• **Формулировка задания**: Преобразуйте все приведенные ниже записи в таблицу Markdown со столбцами «Номер» и «Строка записи», опустив пустые строки. Изображения в ответ не включайте.

Собранные записи данных
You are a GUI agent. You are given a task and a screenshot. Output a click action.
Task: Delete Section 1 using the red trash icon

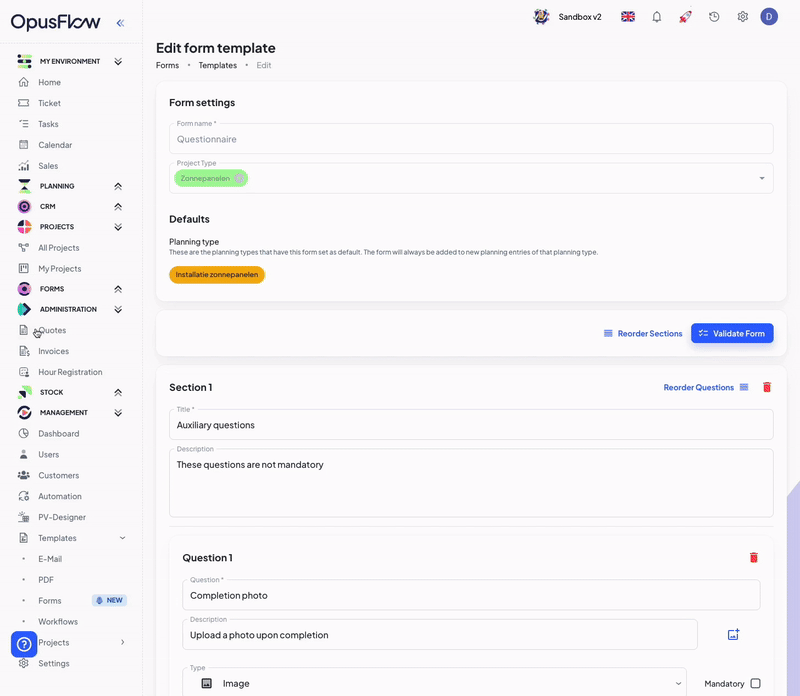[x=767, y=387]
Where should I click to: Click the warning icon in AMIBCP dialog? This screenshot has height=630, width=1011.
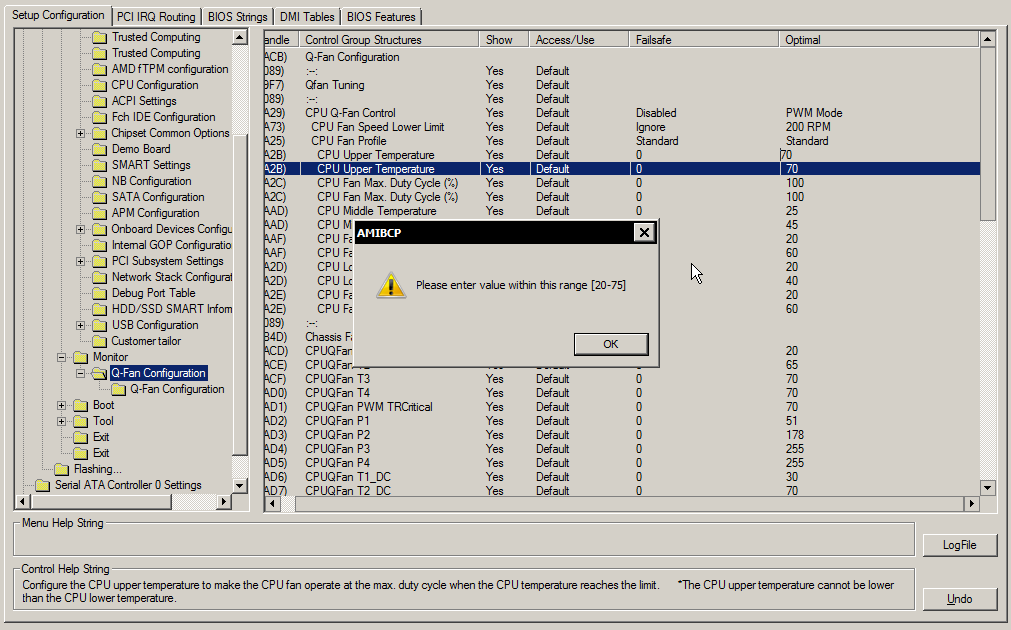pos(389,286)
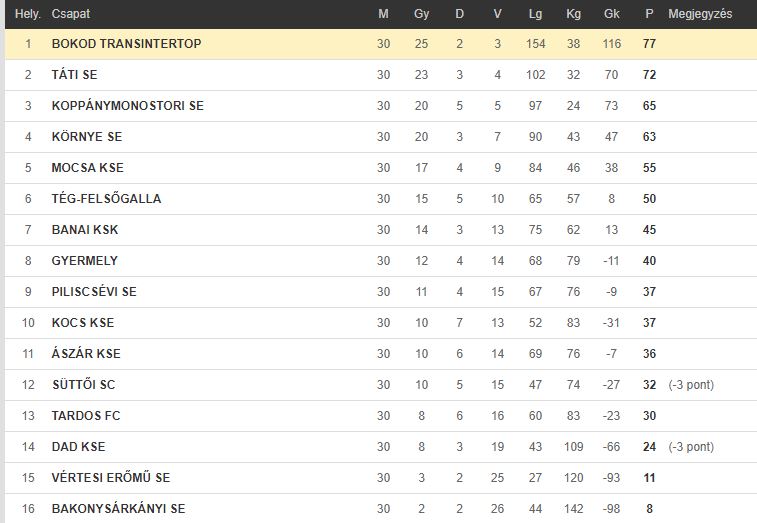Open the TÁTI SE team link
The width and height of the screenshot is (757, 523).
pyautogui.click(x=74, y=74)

• **Ответ**:
| Номер | Строка записи |
|---|---|
| 1 | You are a GUI agent. You are given a task and a screenshot. Output a click action. |
| 2 | Task: Delete Section 1 using the red trash icon |
| 3 | [x=767, y=387] |
| 4 | Where should I click to: Click the warning icon in AMIBCP dialog? This screenshot has height=630, width=1011. |
| 5 | pos(389,286) |
| 6 | Open the TÁTI SE team link |
| 7 | The width and height of the screenshot is (757, 523). |
| 8 | pyautogui.click(x=74, y=74) |